Heavy smoke and ash billowed from the mountain foothills west of the city. Bright yellow and orange flames flared in the night, often signaling another home lost to the Waldo Canyon Fire, which is the No. 1 priority for the nation's firefighters.
Photos: Colorado wildfire devours homes
Tamalee Person of Gaston, Ore., told KGW her brother Matt lives in the fire zone near Colorado Springs. His workplace has been destroyed and he could see huge flames from his house.
"I'm assuming he still has a job," she said, "he just doesn't have a building to work in. A lot of people are pretty displaced and everything that was in the building is like, gone."
Do you have relatives or friends affected by the fire? Contact us at newsdesk@kgw.com.
"It was like looking at the worst movie set you could imagine," Gov. John Hickenlooper said after flying over the 9-square-mile fire late Tuesday. "It's almost surreal. You look at that, and it's like nothing I've seen before."

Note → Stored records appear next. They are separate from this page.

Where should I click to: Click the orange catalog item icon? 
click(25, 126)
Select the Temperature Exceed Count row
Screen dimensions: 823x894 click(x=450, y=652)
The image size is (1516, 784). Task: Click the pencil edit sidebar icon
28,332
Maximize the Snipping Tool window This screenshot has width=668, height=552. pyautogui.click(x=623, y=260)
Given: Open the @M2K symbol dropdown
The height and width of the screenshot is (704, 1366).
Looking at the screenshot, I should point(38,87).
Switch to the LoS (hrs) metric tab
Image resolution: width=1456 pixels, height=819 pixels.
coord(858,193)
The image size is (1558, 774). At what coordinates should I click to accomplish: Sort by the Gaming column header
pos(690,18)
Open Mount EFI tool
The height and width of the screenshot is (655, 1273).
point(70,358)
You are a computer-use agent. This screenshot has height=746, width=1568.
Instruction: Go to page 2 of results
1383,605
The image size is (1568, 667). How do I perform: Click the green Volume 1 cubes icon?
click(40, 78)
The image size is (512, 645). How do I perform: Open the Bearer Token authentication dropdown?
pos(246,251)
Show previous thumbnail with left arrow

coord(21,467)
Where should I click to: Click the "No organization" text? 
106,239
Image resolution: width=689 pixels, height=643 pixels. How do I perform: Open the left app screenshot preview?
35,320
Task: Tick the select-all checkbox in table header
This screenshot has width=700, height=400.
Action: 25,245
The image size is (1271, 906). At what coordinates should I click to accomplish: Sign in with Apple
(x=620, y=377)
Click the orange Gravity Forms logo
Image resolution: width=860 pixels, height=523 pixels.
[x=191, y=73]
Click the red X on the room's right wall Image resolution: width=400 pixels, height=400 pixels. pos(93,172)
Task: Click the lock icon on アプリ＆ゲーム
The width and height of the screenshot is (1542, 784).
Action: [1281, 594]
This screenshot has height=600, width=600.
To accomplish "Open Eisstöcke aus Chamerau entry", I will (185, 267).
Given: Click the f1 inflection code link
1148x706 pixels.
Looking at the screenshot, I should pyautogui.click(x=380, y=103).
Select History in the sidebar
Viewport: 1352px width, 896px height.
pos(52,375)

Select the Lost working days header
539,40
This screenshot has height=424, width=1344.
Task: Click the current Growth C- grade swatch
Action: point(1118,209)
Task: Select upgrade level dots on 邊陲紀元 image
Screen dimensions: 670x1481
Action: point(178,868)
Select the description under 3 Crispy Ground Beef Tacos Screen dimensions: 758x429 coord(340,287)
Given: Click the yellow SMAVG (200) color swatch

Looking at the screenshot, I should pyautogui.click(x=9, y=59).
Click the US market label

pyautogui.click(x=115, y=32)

With flames cresting a ridge high above its scenic, 28-square-mile campus, the Air Force Academy told more than 2,100 residents to evacuate 600 households.
A curtain of flame and smoke hung above the academy's Falcon Stadium; billowing gray clouds formed a backdrop to its aluminum, glass and steel Cadet Chapel, an icon of the academy. Elsewhere, police officers directing traffic and fleeing residents covered their faces with T-shirts and bandanas to breathe through the smoke.
"People are freaking out," Kathleen Tillman told The Denver Post. "You are driving through smoke. It is completely pitch black, and there is tons of ash dropping on the road."
Colorado Springs Fire Chief Richard Brown said "many, many homes" were saved by firefighters.
"This is a firestorm of epic proportions," Brown told The Post.
And Hickenlooper, who spoke with Homeland Security Secretary Janet Napolitano Tuesday, told anxious residents that "We have all the support of the U.S. government. We have all the support of the state of Colorado. And we want everybody here to know that."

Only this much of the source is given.